METHODS OF FINANCING

  Almost everyone who buys a house borrows money to pay for it. This is done most often through a note and   mortgage, but is sometimes done by contract for deed.

mortgage involves making the house itself the security for the loan. The buyer receives the deed from the seller   and becomes the legal owner. The buyer gives the lender the right to foreclose and obtain possession of the
house   if he/she fails to repay the loan. This is called a mortgage. Payments are generally made monthly, which   include part of the principal and part of the interest.

contract for deed is a contract where the seller, in effect, lends the buyer the money to buy the house. The
seller remains the legal owner of the property as security until the contract is paid. Contract for deed sales are   usually made when a mortgage loan cannot be obtained, and the buyer and seller are both eager to do business.

 

CONSIDERATIONS

  Rate of Interest. Interest rates vary depending upon the nature of the loan and the economic conditions. Shop for   the best possible rate available when considering a purchase of real property.

  Length of Mortgage Period. The longer the mortgage, the lower the monthly payment. However, the total interest   paid is more. Most home mortgages are for 15 to 30 years. Some loans are obtained with a “balloon” payment,   which permits smaller monthly payments for a time period, and then the unpaid balance is due.

  Acceleration Clauses. One should pay careful attention to what will happen if payments are not made timely. In   many cases, the failure to meet payment requirements causes the entire debt to become due.

  Prepayment Clauses. This permits paying off the mortgage before the end of its term. This right is necessary if   refinancing is to be possible, or if the borrower wants to sell before the mortgage is paid. Some lenders charge a   penalty for prepayment.

  Due-on-Sale Clause. If a mortgage contains this clause, the mortgagor is required to pay off the mortgage debt,
at the lender’s option, when the property is sold. This eliminates the possibility of the buyer assuming the   mortgage without the lender’s consent.

  Insurance and Taxes. The borrower will be required by the lender to maintain insurance on the property as a   protection against loss. The borrower may be required to pre-pay the property taxes to the lender, either in a
lump sum or on a monthly basis as a part of the payment to the lender. The insurance premium may also be part
of the monthly payment.

  Downpayment. In most cases, to obtain a mortgage loan, a downpayment is made. The amount depends upon
the lender and type of loan.

  Fees. When a borrower asks for a mortgage loan, the lender incurs a number of expenses, including such things
as the time the loan officer spends interviewing the borrower, office overhead, the purchase and review of credit   reports, title searches, legal and recording fees, and so on. The general practice is for lenders to charge 1% to 2%   of the amount of the loan. This is commonly known as the “Origination Fee.”

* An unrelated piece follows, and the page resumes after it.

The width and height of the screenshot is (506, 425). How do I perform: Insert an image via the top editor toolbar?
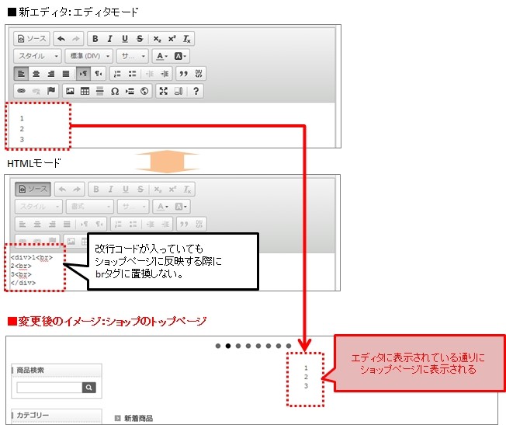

  Points. Points are percentage points of the amount of the loan. One point = 1%. Points are charged to raise the   lender’s yield. For example, a lender may be willing to offer an interest rate that is lower than the general market   rate and in return require the borrower to pay “points”. The points are payable at closing.

  Adjustable Rate Mortgages. Adjustable rate mortgages are generally originated at one rate of interest, with the   rate fluctuating up or down during the loan term base upon economic conditions. Generally, interest rate   adjustments are limited to one each year, and there are a maximum number of increases that may be made over   the life of the loan.

 

TYPES OF LOANS

  Real estate loans today are categorized into three general types: 

Veterans Administration. (VA) direct loan and loan guaranty program; Federal Housing Administration (FHA)   insured loan; and the conventional loan which is any loan not guaranteed or insured by a federal or state agency.

  Veterans Administration Loan. The main purpose of the VA loan is to assist veterans in financing the purchase of   reasonably priced homes, including condominium units and mobile homes, with small or no downpayments. The   financing is limited to owner-occupied residential (1 to 4 family) dwellings.

  Federal Housing Administration Loan. Purchasers wishing to use an FHA-insured mortgage must meet certain   criteria. A charge will be made to the borrower as the premium for the FHA insurance. This protects the lender from   loss. The property must be appraised by an FHA appraiser before the loan is made.

  Conventional Loan. This type of loan is not insured by the government or guaranteed. The risk is therefore higher   for the lender, which is reflected by higher interest rates and a larger downpayment requirement. Lenders
establish specific terms of the loan, and can vary according to market conditions, consumer needs, and state   regulations.